Heliene Inc. entered into a letter of intent to acquire Buzz Capital 2 Inc. (TSXV:BUZH.P) in a reverse merger transaction on October 1, 2021. Heliene Inc. entered into a definitive agreement to acquire Buzz Capital 2 Inc. (TSXV:BUZH.P) in a reverse merger transaction on December 15, 2021. Pursuant to the proposed transaction it is intended that: (i) the outstanding Buzz Shares will be consolidated on the basis of one post-consolidation Buzz Share for each 5.8714 pre-consolidation Buzz shares and the holders of shares in the capital of Heliene will receive shares in the capital of the resulting issuer in exchange for each outstanding Heliene share on a ratio to be determined based on the price per subscription receipt under the concurrent financing. There are currently 8,220,000 Buzz shares outstanding which will result in 1,400,000 post consolidation Buzz Shares issued and outstanding. Consolidation will also affect the holders of Buzz outstanding warrants and options on the same basis. Following completion of the transaction, the securityholders of Heliene will hold a significant majority of the outstanding common shares of the resulting issuer. Transaction will constitute a reverse take-over of Buzz by Heliene in as much as former shareholders of Heliene will own, assuming completion of the Concurrent Financing for minimum gross proceeds of CAD 35 million, 69.17% of outstanding non-diluted common shares in capital of Buzz and 98.81% together with the subscribers in the Concurrent Financing. It is anticipated that Buzz shares will trade under stock symbol “HELN”, subject to Exchange approval. Proposed management and directors includes Martin Pochtaruk: President, Chief Executive Officer and Director, Brad Simard: Chief Financial Officer and Corporate Secretary, Gustavo Loureiro: Chief Operating Officer, Nadeem Haque: Chief Technology Officer, Denis Turcotte: Chairman of the Board of Directors, Michel Dumas: Independent Director, Benjamin Duster: Independent Director, Daniel Shea: Independent Director, Jonathan Weisz: Independent Director and Dennis Greene: Vice President, Sales and Business Development.

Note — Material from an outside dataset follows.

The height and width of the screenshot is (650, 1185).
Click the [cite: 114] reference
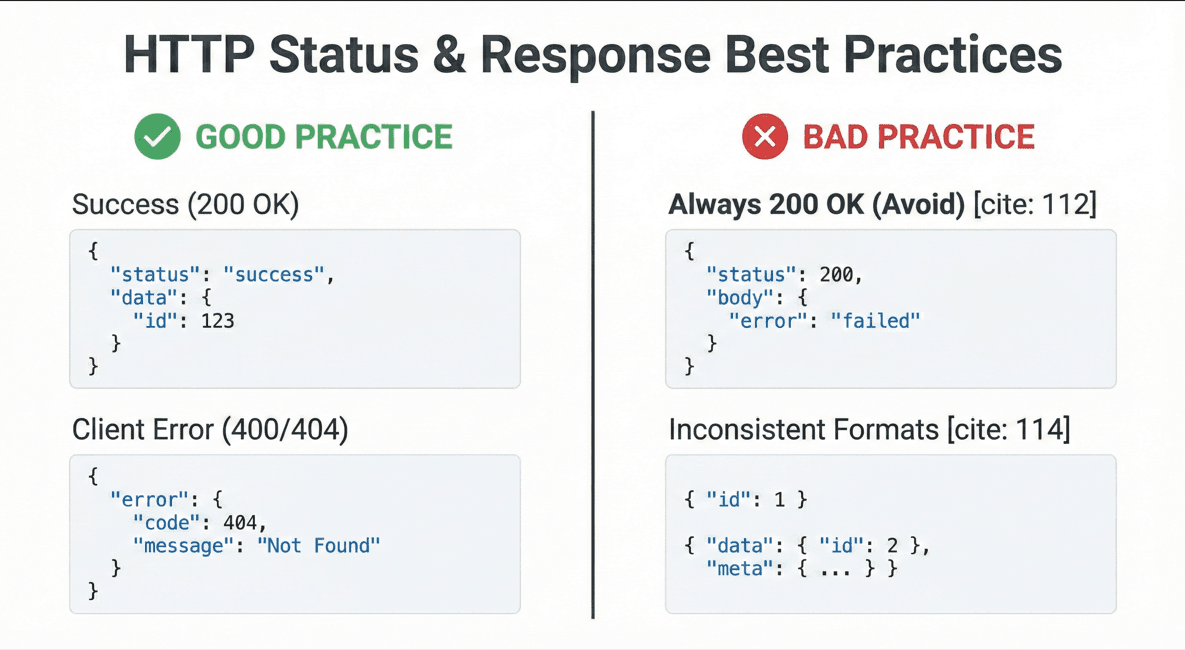[x=1009, y=429]
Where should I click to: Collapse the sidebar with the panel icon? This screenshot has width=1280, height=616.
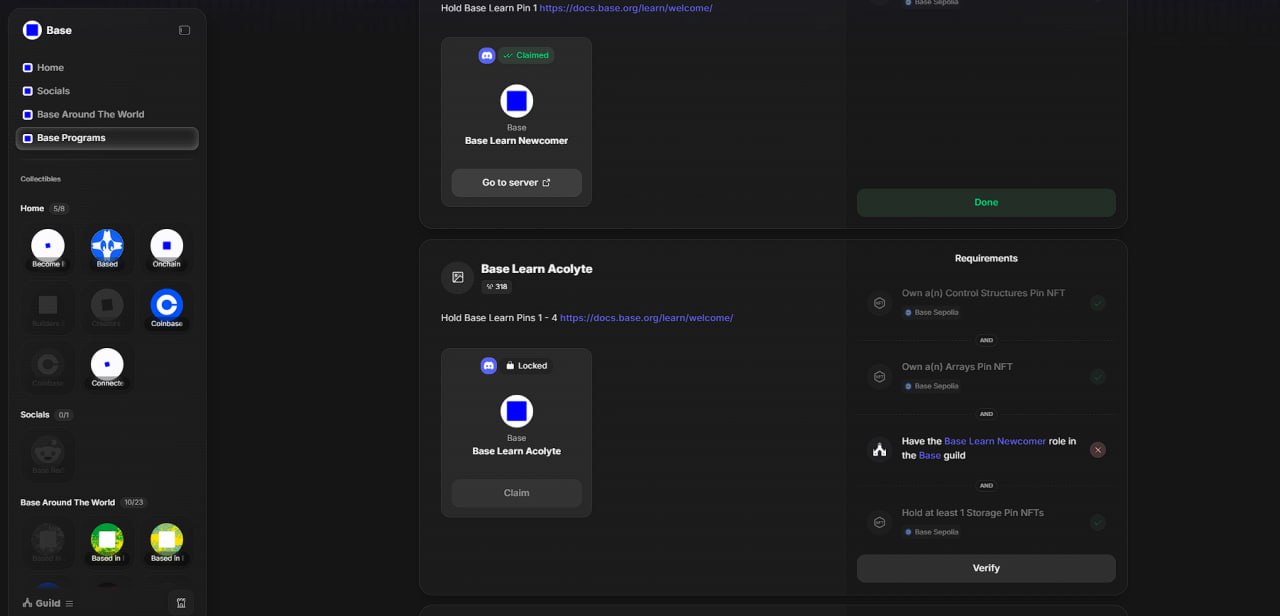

The transaction subject to a number of conditions including, but not limited to: completion of satisfactory due diligence, approval of Heliene's shareholders, execution of a formal binding agreement on or before November 15, 2021, receipt of any required regulatory approvals, obtaining necessary governmental and third-party approvals, acceptance of the transaction by the Exchange and approval for the listing of the common shares of the Resulting Issuer, completion of the Concurrent Financing; and the approval of various matters related to the transaction by the requisite majority of Buzz 2 shareholders (however Buzz 2 shareholders are not required to approve the transaction), including a corporate name change, approval by both boards of directors, the appointment of a new slate of directors nominated by Heliene, subject to the completion of the transaction, and if applicable pursuant to the requirements of the TSXV, majority of the minority shareholder approval. Where applicable, the transaction cannot close until the required shareholder approval is obtained. Due to market conditions, the closing of the concurrent private placement of subscription receipts of Heliene to be completed in conjunction with the Proposed Transaction has been postponed and may not be completed on the terms as previously announced on November 8, 2021 or at all. As of December 6, 2021, the shareholders of Buzz Capital 2 Inc. unanimously approved the transaction.